提供された抜粋:
+++

みなさんの研究開発には誰かを幸せにする力があると思います。プロダクトが完成したあかつきには、みなさんはどんな景色を見たいですか?

矢野さん:よく思うのは、スポーツジムに設置されているトレッドミルのように、特別な器具ではなく、誰もが当たり前に使えるものにしたい。

そう思うようになったのは、2002年頃、最初に協力してくれた女性の患者さんがきっかけです。その方は脳卒中の後遺症で何年も歩くことができなくなっていたのですが、リハビリテ-ションシステムを使ってもらうと、「昔、こんな風に歩いていたんだ!」と喜んでくれたんです。その言葉を聞いたとき、鳥肌が立ちました。あの笑顔と言葉がなかったら、こんなに長く開発を続けられなかったと思います。幸いその方には半年ほどご協力いただき、歩行に関しても改善を見ることができました。

江口さん:いつか目にしたい景色……私の開発したモビリティに乗った人が、恋人と手を繋いで歩いている光景を見ることができたらうれしい。

+++

課題:
抜粋の中で、矢野さんは開発を長く続けられた理由を何だと述べていますか。1〜3文で説明してください。

記録された情報:
+++

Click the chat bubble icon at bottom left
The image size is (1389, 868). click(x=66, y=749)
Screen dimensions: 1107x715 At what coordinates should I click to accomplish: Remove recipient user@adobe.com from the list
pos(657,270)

+++

課題の解答:
2002年頃に最初に協力してくれた女性の患者さんの笑顔と言葉があったからです。その方は脳卒中の後遺症で何年も歩けなくなっていましたが、システムを使って「昔、こんな風に歩いていたんだ!」と喜んでくれました。矢野さんは、あの笑顔と言葉がなかったらこんなに長く開発を続けられなかったと述べています。